E. L. James’ extremely successful, widely read and popular novel “Fifty Shades of Grey” is not a good book. It is not well-written or constructed. It is not deep or transformative. It is pages upon pages of overwrought masturbatory prose, warped into ever more turgid passages of prose that you can’t even take pleasure in “hate reading.”

“Hate reading” is when you read something and relish in the schadenfruede (the misfortune of others) in how so-bad-it’s-good a crappy book can be. Like say, hate reading anything related or written by a member of the Palin family. Or my very first Hate Read as a teen – LaToya Jackson’s tawdry memoirs. But E.L. James’ book – which started out as Twilight fan-fiction you could read for free online – is so bad it is just bad and unlike the time I groaned my way through “Great Expectations” as a child, lamenting how it was so painfully obvious that Dickens got paid by the word, I was aware that “Great Expectations” was a “classic” and I was to learn something from it, even if I despised Dickens’ overwrought writing style.

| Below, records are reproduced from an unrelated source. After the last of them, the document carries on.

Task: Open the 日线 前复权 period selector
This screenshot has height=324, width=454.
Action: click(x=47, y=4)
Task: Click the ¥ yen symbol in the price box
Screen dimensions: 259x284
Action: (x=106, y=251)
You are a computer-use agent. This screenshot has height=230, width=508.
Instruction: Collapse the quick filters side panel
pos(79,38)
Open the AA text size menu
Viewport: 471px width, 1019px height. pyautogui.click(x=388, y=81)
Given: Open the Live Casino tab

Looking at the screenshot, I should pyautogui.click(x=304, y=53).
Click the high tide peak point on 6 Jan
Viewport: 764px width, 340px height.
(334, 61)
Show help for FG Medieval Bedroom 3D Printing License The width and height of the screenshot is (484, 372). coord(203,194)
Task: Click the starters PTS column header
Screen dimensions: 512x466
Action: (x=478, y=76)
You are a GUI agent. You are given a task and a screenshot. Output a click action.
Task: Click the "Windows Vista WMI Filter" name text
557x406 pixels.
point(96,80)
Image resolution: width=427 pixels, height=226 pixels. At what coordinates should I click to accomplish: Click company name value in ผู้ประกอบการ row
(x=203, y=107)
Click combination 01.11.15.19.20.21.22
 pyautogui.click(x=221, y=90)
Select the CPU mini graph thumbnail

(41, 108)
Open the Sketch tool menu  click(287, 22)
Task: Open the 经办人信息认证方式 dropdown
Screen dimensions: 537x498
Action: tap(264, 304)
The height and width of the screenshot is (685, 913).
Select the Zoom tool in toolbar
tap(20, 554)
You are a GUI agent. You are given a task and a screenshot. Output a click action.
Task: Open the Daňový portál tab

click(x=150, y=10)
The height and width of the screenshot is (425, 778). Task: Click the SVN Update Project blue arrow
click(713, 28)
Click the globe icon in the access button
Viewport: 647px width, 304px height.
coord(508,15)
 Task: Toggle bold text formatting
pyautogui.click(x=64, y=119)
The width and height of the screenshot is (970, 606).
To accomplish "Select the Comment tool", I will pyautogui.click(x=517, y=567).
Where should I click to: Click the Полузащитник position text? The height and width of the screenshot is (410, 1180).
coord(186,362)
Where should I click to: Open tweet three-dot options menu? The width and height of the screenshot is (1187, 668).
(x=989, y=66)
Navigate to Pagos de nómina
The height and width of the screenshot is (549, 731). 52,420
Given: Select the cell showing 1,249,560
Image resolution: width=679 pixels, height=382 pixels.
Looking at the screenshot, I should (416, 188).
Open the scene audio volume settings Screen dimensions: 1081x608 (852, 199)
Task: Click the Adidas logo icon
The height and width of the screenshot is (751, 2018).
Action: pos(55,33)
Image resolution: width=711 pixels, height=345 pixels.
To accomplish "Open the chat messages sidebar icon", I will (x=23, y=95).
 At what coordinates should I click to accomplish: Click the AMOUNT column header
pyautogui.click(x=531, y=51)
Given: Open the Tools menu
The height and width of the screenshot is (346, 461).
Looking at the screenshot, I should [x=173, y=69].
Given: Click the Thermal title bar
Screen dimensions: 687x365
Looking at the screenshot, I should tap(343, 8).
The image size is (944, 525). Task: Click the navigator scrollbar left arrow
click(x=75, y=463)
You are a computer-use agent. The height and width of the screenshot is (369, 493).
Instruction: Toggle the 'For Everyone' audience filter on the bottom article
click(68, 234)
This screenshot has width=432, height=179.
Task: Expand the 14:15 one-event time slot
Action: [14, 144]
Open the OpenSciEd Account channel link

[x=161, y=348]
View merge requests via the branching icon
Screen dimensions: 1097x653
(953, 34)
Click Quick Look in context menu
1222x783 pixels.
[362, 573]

But there’s nothing to learn from James’ work other than Edward and Bella “do it” this time, and the do it bondage-style. They do it everywhere and anytime and Fake Bella at first is confused/humiliated/disturbed by it but she’s oh-so-turned-on so … sigh … I guess she’ll just have to take in all this guy’s wealth, time and attention and capacity for giving her endless orgasms even in the most bizarre or confusing situations. Oh, ho hum. It’s a tough life, but someone has to bang the 28-year-old business tycoon.

Which is such a paradox.

I used to be 28 a few scant years ago. I’ve dated men who are 28. They’re all unemployed lawyers working as DJs playing Call of Duty at all hours of the night. Not captains of freakin’ industry. Even if you stretched your imagination and said, “Well, Mark Zuckerberg the Facebook guy is like worth a-kabillion dollars and is young,” I’d counter with, “That nerd?”

E.L. James was not pleasuring herself with thoughts of Silicon Valley’s Aspie-seeming, hoodie-wearing Geek prince. Because even if you’re 28 and a self-made man, you probably still act like a 28 year old, which is that confused place where you know you’re an adult and you have adult responsibilities and expectations, but like hell if you feel “grown,” whatever that is.

Nobody ever feels grown. But you definitely don’t feel like that at 28.
But all of this criticism is for naught because E.L. James is now richer than I’ll ever be for writing this crap I read on a lark. Even though I despised every moment of this book, I can understand why it’s popular. In fact, there are five very clear reasons why.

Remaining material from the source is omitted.